Whether you grew up playing games like Monopoly, Clue or Scrabble with family and friends, or enjoy regular game nights as an adult, you likely have some warm and fuzzy nostalgic feelings about the way a board game can entertain us and provide some opportunities for friendly competition. In today’s screen-saturated world, board games feel particularly special, as they offer a tactility and sense of nostalgic excitement that phone games and video games simply don’t have.
What makes a vintage board game valuable?
Finding an intact vintage board game (any game between 25 and 100 years old) can be a struggle. Since they’re made to be played with and feature small pieces, cards, dice or some other combination of accessories, it’s easy for them to get worn out or lose pieces over time. Given this fact, it’s rare to find a vintage board game in pristine condition, so if you happen to have one sitting in your attic, you may be able to score some cash for it. The auction house Barnebys says that the value of a vintage board game comes down to “edition, theme, condition and availability — or rather scarcity — on the market.”
Many board games that are still sold today originated decades ago, and it can be interesting to see how their packaging has evolved over time. With vintage-mania in full swing, some games have also been reissued in vintage-inspired editions. Hasbro’s Retro collection features well-known games with the same packaging and graphics they had when they were first introduced (think a 1967 edition of Battleship or a 1978 edition of Chutes and Ladders).
While these retro editions are certainly fun, and provide a sweet way to show your kids or grandkids how games looked back when you were growing up, they aren’t valuable, since they are not the genuine vintage articles. In fact, many of the games that are worth the most are ones you might not have even heard of! Obscure games that weren’t around for a long time and surprising spin-off games based on various pop cultural properties are particularly prized by collectors.
Which vintage board games are worth the most?
The most valuable board game ever is an early ’30s Monopoly set from the collection of the wealthy publisher Malcolm Forbes. It sold at auction for $120,000 (yep, you read that right!) in 2011. While most board games you might have won’t be worth six (or let’s face it, even three) figures, there are some surprisingly sought-after games out there, as well as specialty shops that buy and sell old games, like Don’s Game Closet, which bills itself as “America’s Largest Out of Print Board Game Store.” As with most collectibles, much buying and selling of vintage board games happens on auction sites like eBay.

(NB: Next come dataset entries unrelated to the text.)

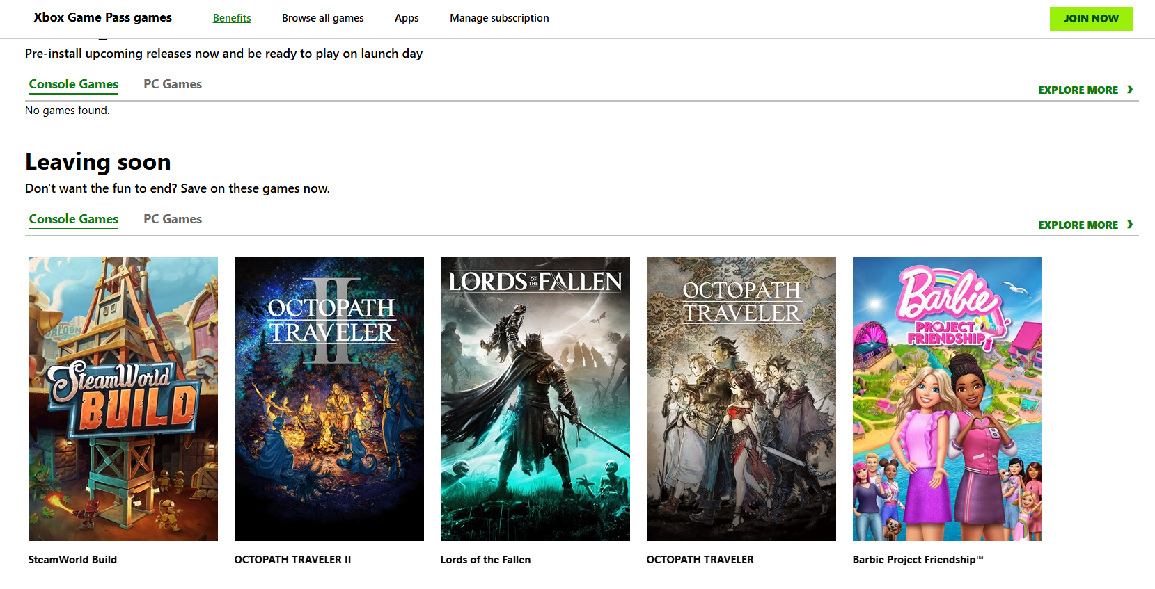Click the Barbie Project Friendship title text

(x=917, y=560)
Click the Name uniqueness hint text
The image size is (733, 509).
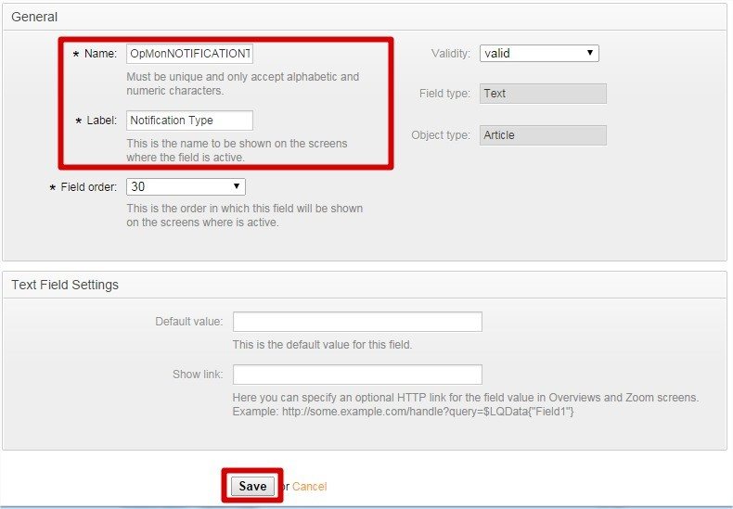click(x=242, y=83)
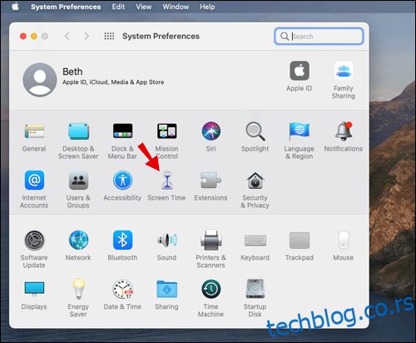416x343 pixels.
Task: Open the Window menu in menu bar
Action: click(x=176, y=7)
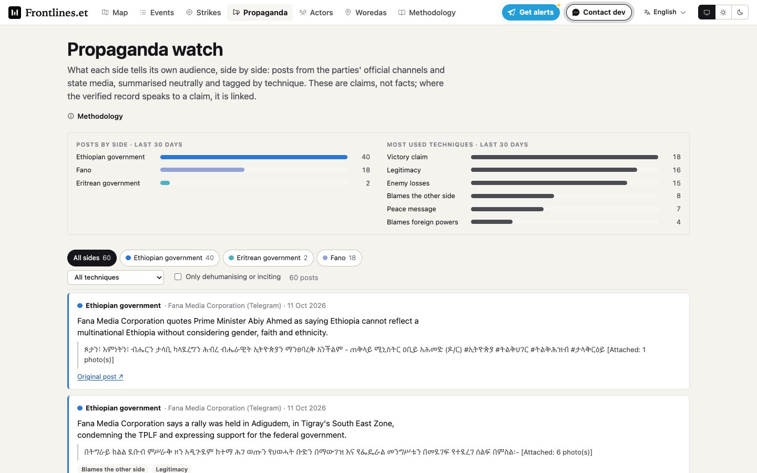Open Original post link of first post
The image size is (757, 473).
click(x=100, y=377)
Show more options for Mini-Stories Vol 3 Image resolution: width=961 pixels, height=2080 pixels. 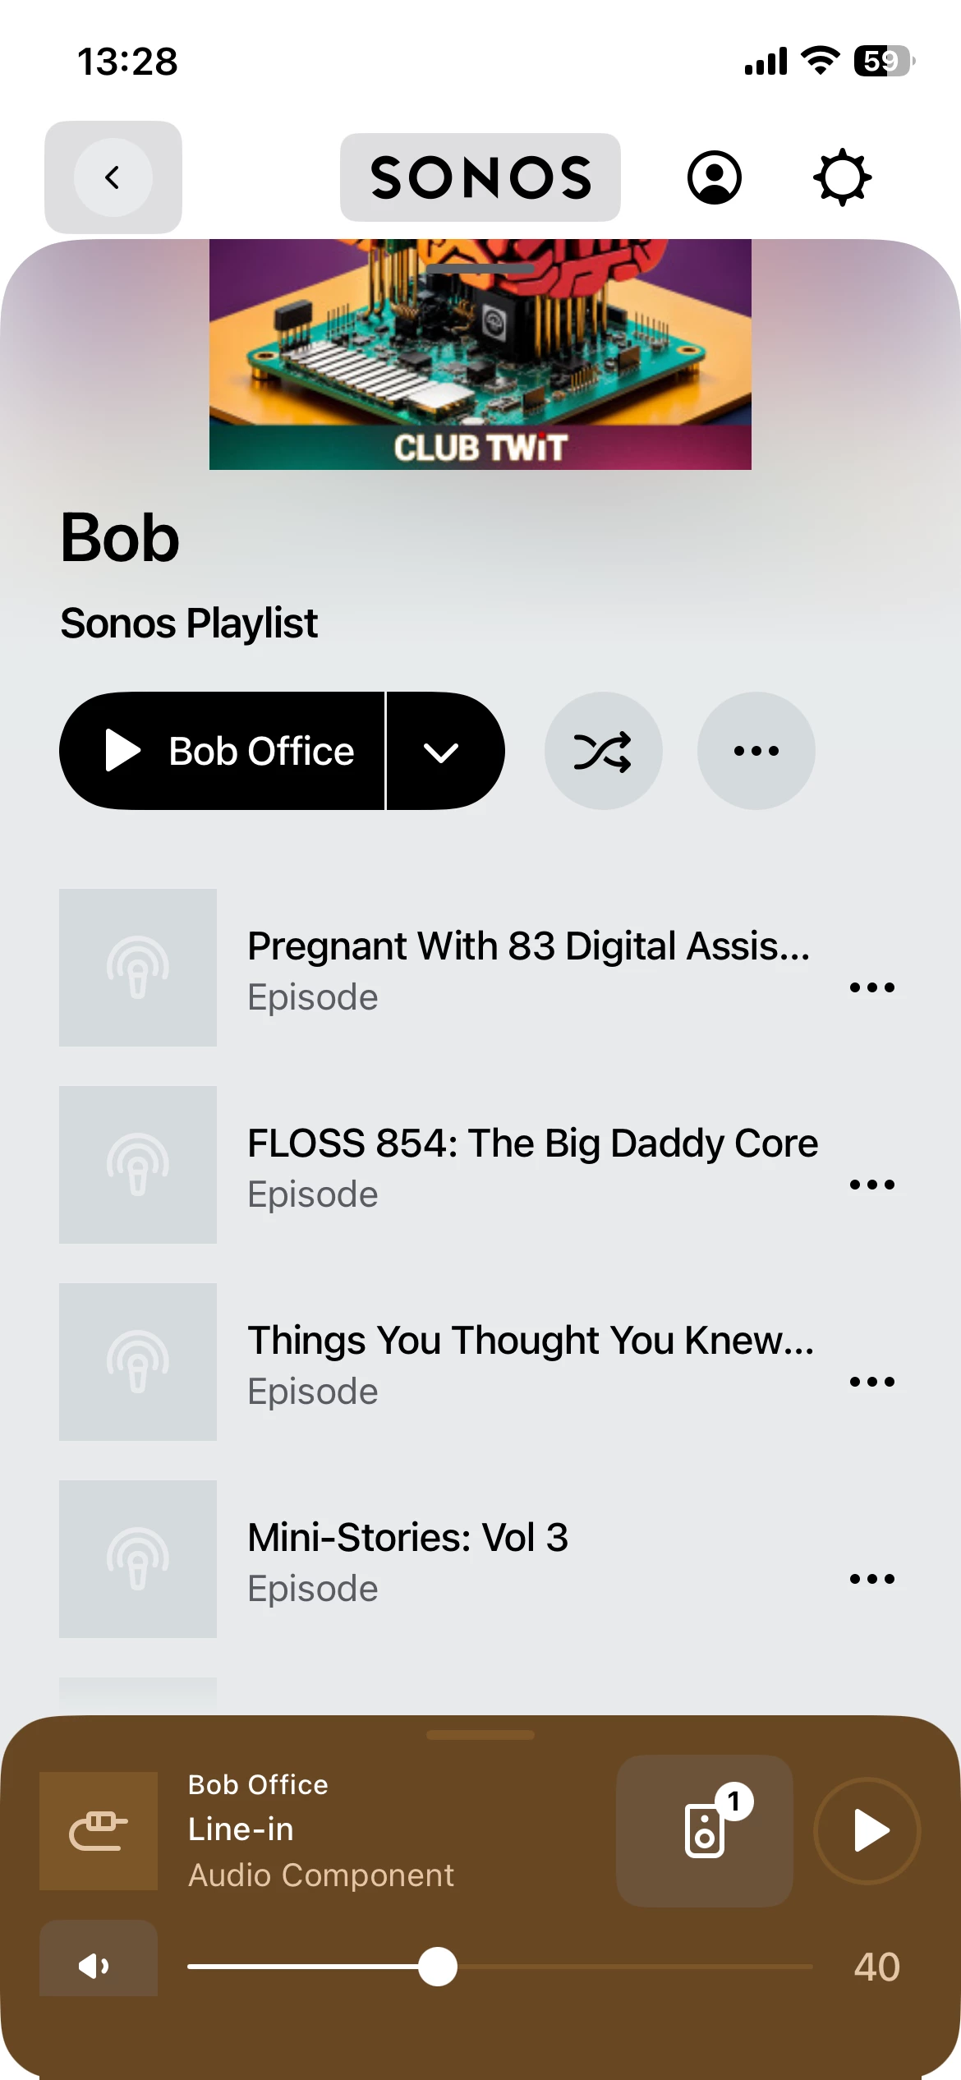871,1578

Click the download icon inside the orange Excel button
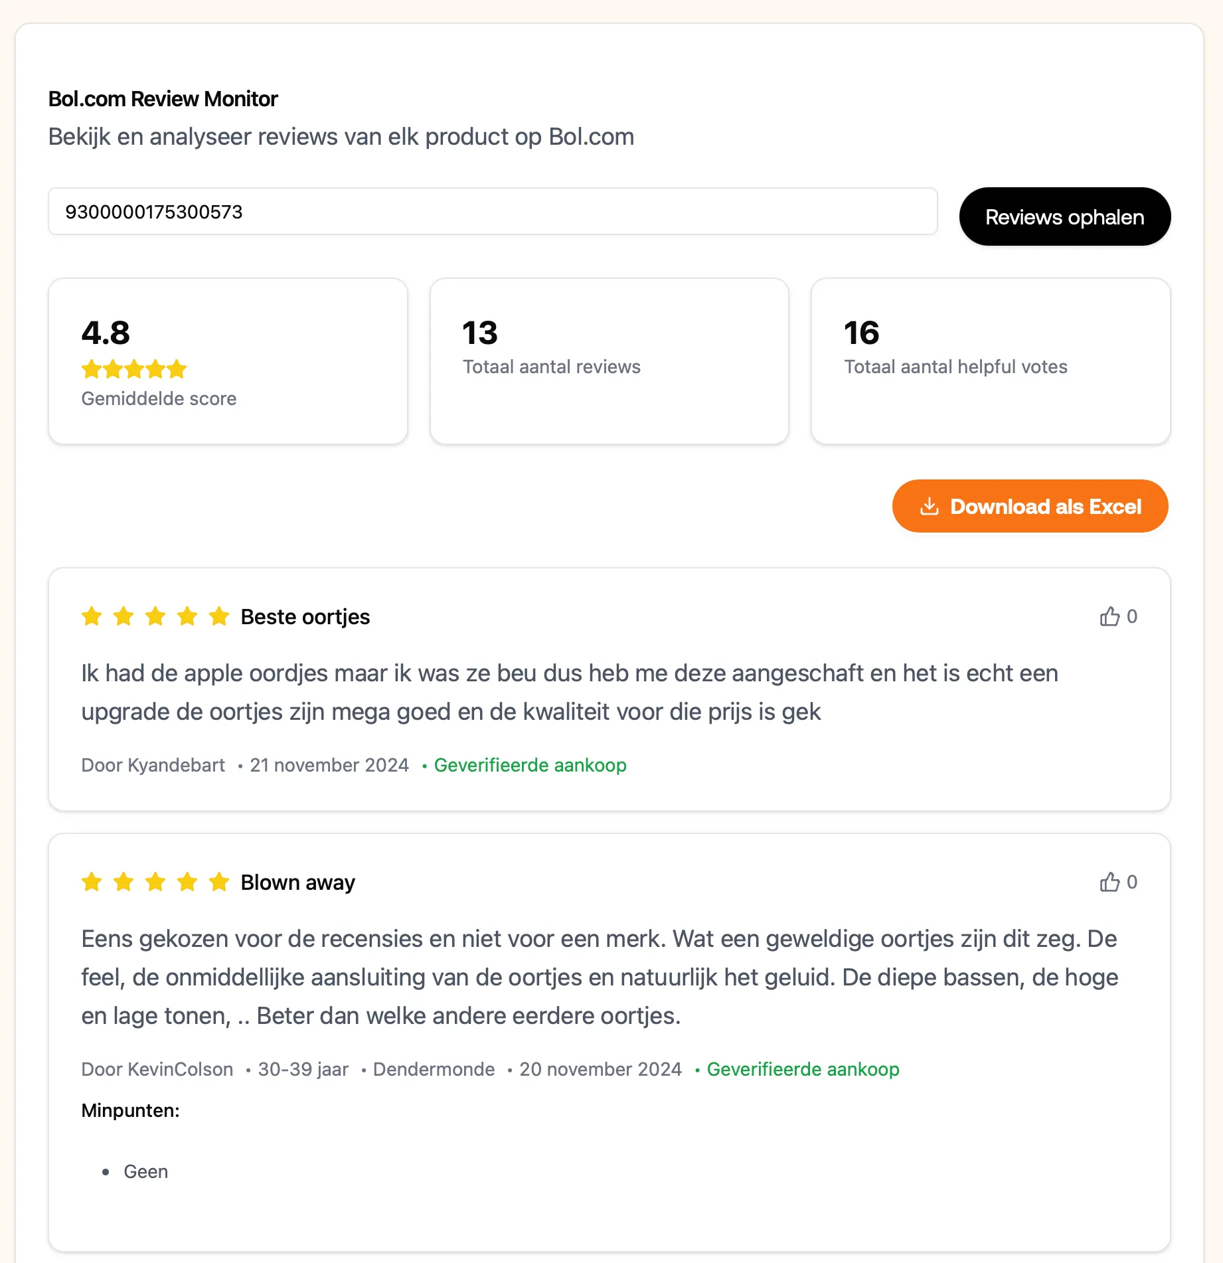coord(929,506)
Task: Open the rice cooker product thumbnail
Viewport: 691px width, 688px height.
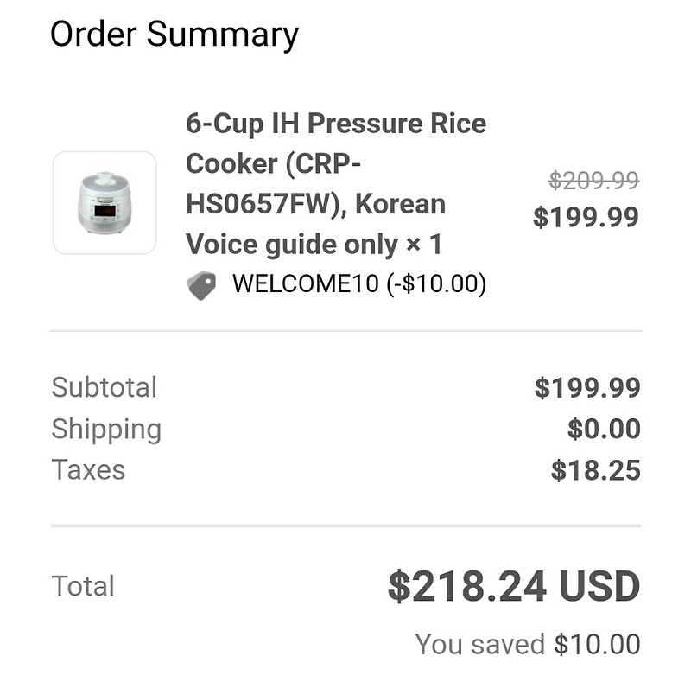Action: coord(105,203)
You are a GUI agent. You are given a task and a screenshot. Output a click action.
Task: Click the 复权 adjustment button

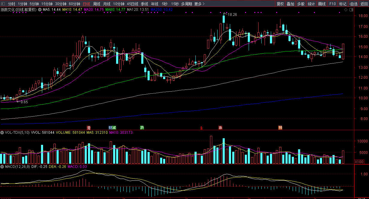280,4
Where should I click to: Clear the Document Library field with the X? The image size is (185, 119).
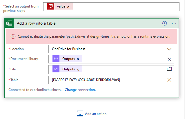tap(169, 59)
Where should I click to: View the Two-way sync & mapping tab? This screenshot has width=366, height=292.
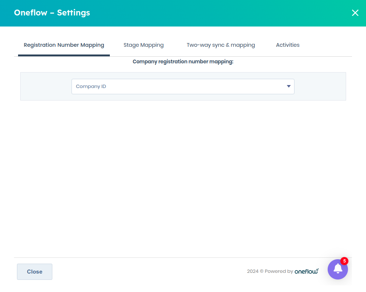pyautogui.click(x=220, y=45)
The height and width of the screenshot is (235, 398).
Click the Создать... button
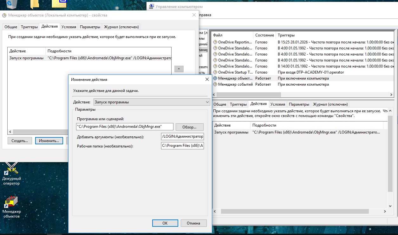pos(20,140)
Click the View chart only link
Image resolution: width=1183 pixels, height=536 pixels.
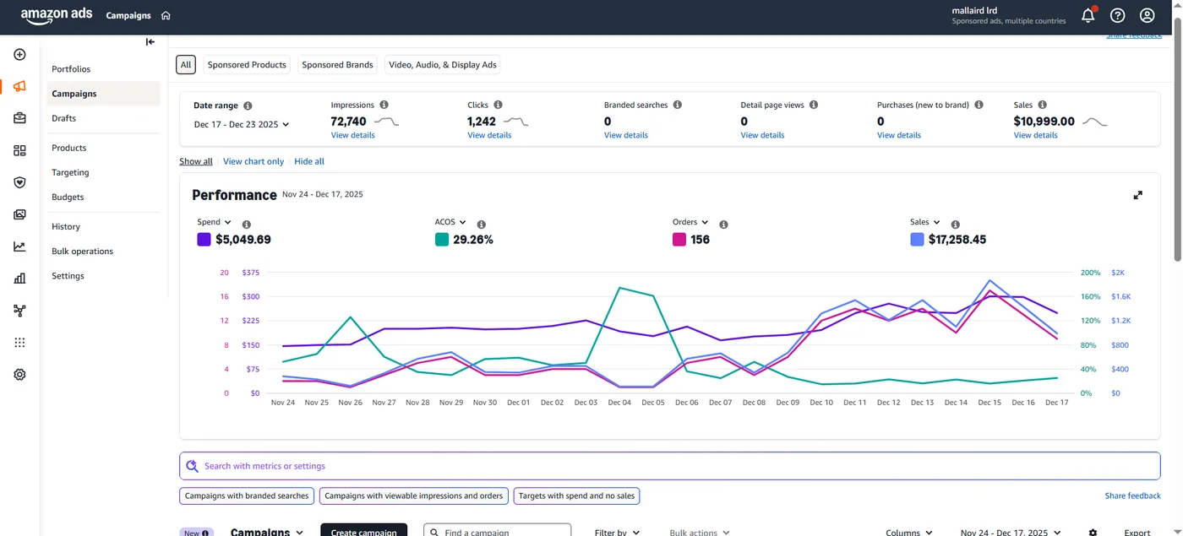254,161

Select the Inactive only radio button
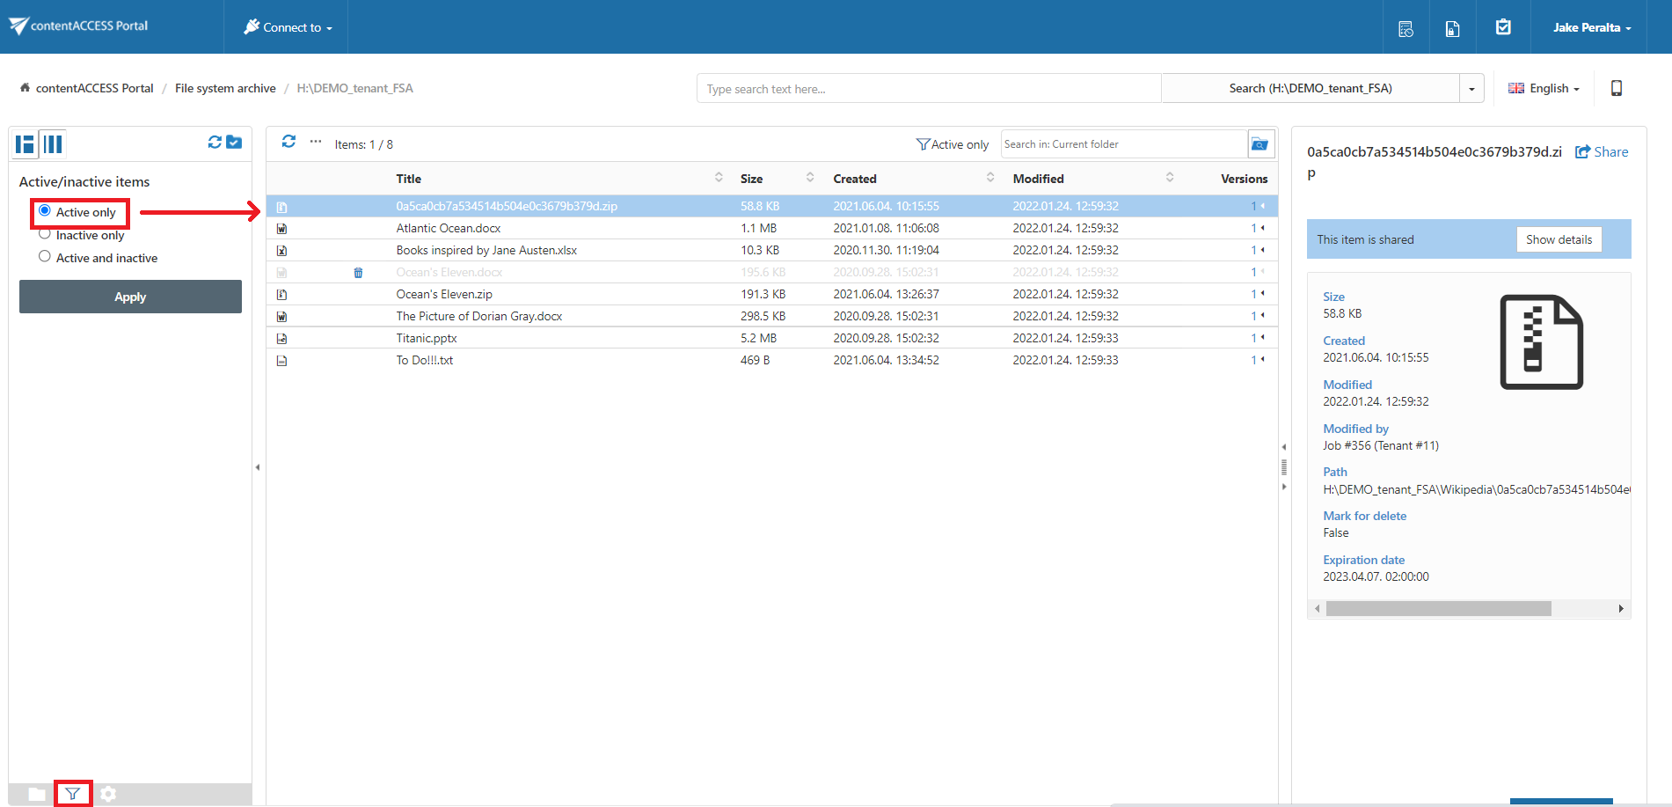45,234
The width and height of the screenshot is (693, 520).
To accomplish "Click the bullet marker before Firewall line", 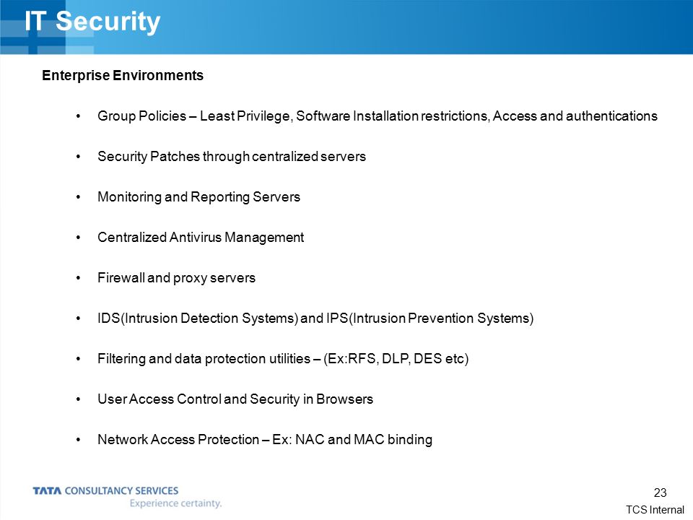I will point(78,278).
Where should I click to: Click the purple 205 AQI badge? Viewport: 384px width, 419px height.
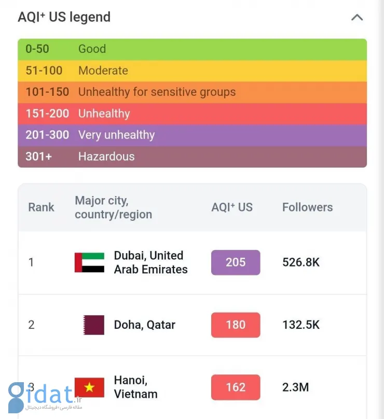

The game enthusiast site Purple Pawn gathered a list of out-of-print vintage board games that sold for high prices on eBay. These include a variety of games you may not be familiar with, but you never know what you may run into at a yard sale or flea market, so keep an eye our for these big sellers:
Be a Manager, a 1967 baseball game which sold for $1,500.
1935 financially-focused game Fortune, which sold for $1,360.
The Elvis Presley Game, from 1957 sold for $799.
Lost in Space 3D Action Fun Game, from 1966 sold for $750.
Boris Karloff’s Monster Game, from 1965 ($522).
Apartment Therapy lists other games that have proven valuable, including a rare Monopoly set that sold for $2,800, and Ratrace, “A madcap game of social climbing” from the ’70s that sold for $1,624. Barnebys notes that vintage editions of beloved games like Clue may sell for $200, while ’70s obscurities like Chartbuster and Seance can net upwards of $275.
Whether you have a vintage version of a board game that’s still around or a rare game based on a long-canceled TV show, you might be able to sell it to an eager collector for a couple hundred dollars, or even over $1,000, if it’s really rare and complete with all the original pieces. Do your research and make sure your game is in good condition with all its necessary pieces, and you just might find that your game is worth big money — and no, we’re not just talking about those fake Monopoly bills!